Creates a new index reader, with the specified underlying InputBitStream.

Parameters:
ibs - the underlying input bit stream.
offsets - the offset list; may be null if you do not plan using position(int).
sizes - the size list; may be null if your code does not require it.
N - the number of documents in the collection.
flags - a bit mask setting the coding techniques to be used (see the IndexReader introduction).

IndexReader

public IndexReader(InputBitStream ibs,
                   LongList offsets,
                   int N,
                   long flags)
            throws IOException
Deprecated. Please use Index.getReader() or IndexReader(Index).

Creates a new index reader, with the specified underlying InputBitStream.

Parameters:
ibs - the underlying input bit stream.
N - the number of documents in the collection.
flags - a bit mask setting the coding techniques to be used (see the IndexReader introduction).

IndexReader

public IndexReader(InputBitStream ibs,
                   int N,
                   long flags)
            throws IOException
Deprecated. Please use Index.getReader() or IndexReader(Index).

Creates a new index reader, with the specified underlying InputBitStream.

Parameters:
ibs - the underlying input bit stream.
N - the number of documents in the collection.
flags - a bit mask setting the coding techniques to be used (see the IndexReader introduction).
Method Detail

position

public void position(int term)
              throws IOException
Positions the index on the inverted list of a given term. This method can be called at any time.

Parameters:
term - a term.
Throws:
IOException

endOfList

public boolean endOfList()
Returns whether there are no more document records in the current inverted list.

Returns:
whether there are no more document records in the current inverted list.

readFrequency

public int readFrequency()
                  throws IOException,
                         IllegalStateException
Reads and returns the frequency (number of documents where the term appears). The underlying bit stream must be positioned on the beginning of an inverted list, or at the real end of an inverted list (not only endOfList() must return true, but also all data contained in the last document record must have been read).

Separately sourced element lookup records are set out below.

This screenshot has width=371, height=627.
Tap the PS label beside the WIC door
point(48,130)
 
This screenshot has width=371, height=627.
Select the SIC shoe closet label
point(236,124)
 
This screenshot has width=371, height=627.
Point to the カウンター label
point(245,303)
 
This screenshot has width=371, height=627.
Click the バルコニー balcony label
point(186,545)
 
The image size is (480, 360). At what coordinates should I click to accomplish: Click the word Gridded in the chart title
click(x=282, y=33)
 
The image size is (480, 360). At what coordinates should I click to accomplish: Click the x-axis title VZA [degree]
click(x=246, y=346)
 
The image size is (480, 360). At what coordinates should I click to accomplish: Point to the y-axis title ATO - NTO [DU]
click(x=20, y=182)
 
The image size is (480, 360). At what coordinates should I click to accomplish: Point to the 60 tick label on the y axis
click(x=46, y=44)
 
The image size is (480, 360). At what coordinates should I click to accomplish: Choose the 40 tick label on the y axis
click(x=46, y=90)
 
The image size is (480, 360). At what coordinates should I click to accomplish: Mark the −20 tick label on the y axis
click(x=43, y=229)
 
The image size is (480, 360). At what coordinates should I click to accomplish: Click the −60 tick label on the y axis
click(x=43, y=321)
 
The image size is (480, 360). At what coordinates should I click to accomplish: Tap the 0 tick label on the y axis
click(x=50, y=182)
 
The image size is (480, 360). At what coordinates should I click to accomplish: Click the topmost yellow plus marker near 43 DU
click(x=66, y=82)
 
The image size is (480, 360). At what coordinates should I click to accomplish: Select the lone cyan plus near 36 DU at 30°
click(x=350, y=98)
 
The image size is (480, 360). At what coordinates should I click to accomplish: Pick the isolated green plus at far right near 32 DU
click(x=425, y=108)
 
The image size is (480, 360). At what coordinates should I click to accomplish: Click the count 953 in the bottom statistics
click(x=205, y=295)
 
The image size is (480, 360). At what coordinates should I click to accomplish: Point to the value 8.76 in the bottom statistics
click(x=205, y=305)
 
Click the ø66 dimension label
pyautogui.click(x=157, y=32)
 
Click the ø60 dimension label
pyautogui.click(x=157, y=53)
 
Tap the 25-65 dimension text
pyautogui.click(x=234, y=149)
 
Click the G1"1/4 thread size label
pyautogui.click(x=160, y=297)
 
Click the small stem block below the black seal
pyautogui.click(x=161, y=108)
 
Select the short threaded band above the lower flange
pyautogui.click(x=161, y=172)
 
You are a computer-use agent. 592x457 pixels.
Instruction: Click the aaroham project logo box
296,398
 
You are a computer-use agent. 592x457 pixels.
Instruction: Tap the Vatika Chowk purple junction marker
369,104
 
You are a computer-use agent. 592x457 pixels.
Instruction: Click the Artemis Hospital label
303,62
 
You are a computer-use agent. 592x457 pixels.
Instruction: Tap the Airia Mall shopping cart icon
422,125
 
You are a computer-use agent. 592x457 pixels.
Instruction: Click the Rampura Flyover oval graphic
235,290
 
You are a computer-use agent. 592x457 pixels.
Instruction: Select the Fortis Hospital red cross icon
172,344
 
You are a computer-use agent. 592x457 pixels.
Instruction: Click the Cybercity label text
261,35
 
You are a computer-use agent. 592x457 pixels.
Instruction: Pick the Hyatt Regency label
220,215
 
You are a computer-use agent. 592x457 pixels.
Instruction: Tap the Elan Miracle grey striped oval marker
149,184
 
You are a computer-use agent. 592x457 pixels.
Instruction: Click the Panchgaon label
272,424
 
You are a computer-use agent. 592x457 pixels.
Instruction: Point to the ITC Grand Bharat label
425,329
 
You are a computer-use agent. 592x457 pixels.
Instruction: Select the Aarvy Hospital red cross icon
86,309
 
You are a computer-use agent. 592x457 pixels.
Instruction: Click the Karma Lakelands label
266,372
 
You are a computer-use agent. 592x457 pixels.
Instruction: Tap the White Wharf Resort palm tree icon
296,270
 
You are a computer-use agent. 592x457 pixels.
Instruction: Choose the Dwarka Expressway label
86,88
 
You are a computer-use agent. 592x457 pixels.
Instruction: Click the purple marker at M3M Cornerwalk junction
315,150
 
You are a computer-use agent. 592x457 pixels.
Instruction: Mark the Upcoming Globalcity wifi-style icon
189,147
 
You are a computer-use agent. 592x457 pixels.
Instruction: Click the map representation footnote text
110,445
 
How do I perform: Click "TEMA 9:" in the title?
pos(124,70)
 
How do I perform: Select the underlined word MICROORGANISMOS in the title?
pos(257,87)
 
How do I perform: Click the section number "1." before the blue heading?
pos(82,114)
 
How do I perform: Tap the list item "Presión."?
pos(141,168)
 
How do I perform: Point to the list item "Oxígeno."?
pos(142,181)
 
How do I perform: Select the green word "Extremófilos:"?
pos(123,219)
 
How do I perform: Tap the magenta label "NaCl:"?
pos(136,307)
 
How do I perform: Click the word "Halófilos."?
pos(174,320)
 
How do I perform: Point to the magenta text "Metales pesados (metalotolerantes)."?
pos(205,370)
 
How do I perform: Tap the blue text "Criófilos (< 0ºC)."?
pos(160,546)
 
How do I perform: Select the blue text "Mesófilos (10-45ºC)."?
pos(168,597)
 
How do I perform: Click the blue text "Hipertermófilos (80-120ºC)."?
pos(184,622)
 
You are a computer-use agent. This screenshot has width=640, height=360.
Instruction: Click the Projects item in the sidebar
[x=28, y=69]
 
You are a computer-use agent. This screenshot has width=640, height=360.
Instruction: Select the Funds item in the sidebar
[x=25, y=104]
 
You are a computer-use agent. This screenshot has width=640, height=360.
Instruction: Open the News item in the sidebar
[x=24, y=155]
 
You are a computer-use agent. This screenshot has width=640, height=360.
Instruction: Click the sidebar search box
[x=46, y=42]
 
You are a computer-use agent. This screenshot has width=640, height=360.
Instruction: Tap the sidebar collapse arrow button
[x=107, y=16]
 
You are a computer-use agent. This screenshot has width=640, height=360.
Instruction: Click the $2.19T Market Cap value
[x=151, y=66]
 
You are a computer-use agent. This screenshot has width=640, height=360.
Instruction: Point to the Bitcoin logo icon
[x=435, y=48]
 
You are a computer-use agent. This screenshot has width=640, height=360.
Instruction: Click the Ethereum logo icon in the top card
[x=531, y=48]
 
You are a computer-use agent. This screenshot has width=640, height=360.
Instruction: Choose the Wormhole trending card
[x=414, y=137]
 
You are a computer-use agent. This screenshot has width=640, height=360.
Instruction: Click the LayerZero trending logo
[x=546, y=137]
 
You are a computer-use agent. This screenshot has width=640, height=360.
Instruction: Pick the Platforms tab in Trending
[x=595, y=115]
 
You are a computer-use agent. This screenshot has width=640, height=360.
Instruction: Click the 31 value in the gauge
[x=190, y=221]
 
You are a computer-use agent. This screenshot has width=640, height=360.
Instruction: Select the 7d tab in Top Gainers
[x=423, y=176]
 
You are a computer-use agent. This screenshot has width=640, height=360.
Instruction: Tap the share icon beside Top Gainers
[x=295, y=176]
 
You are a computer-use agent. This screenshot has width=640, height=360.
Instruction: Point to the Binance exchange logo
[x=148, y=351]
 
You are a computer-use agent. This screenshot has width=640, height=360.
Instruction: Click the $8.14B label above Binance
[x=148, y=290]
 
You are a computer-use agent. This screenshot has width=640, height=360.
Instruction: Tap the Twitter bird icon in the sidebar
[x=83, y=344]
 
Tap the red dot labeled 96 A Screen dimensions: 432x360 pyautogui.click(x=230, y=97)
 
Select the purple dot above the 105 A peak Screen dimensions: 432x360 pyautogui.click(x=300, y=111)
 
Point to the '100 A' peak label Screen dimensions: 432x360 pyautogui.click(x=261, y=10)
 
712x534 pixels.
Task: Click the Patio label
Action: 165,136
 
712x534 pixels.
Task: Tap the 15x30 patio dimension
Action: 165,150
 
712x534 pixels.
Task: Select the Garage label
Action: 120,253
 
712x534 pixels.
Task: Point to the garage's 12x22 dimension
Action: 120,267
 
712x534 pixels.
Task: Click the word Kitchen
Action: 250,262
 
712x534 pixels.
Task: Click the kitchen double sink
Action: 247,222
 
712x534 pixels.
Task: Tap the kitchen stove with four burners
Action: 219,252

After that, you are ready to read the document records.

Returns:
the frequency.
Throws:
IOException - if an exception is thrown by the underlying stream
IllegalStateException

readDocumentPointer

public int readDocumentPointer()
                        throws IOException
Reads a document pointer from a given InputBitStream. This method returns the document pointer; after this, you can use the stream to read the positions.

Throws:
IOException - if an exception is thrown by the underlying stream

currentDocumentPointer

public int currentDocumentPointer()
Returns the current document pointer.

Returns:
the current document pointer, or -1 if no document pointer has been read so far.

justAfterPointer

protected boolean justAfterPointer()
Returns true if the index is positioned just after a pointer.

Returns:
true if the index is positioned just after a pointer.

readPositionCount

public int readPositionCount()
                      throws IOException,
                             NoSuchElementException
Reads the position count for the current document.

Returns:
the count, that is, the number of positions of the current term in the current document.
Throws:
IOException - if an exception is thrown by the underlying stream
IllegalStateException - if you try to read a count but you have not just read a pointer.
NoSuchElementException - if you try to read beyond the end of an inverted list.

readDocumentPositions

public int readDocumentPositions(int[] occ)
                          throws IOException,
                                 NoSuchElementException
Reads the positions of the occurrences of the current term in the current document.

First the count (number of positions) is read using the specified coding (unless it has already been read using readPositionCount()). Then, the vector of positions is read using the specified coding.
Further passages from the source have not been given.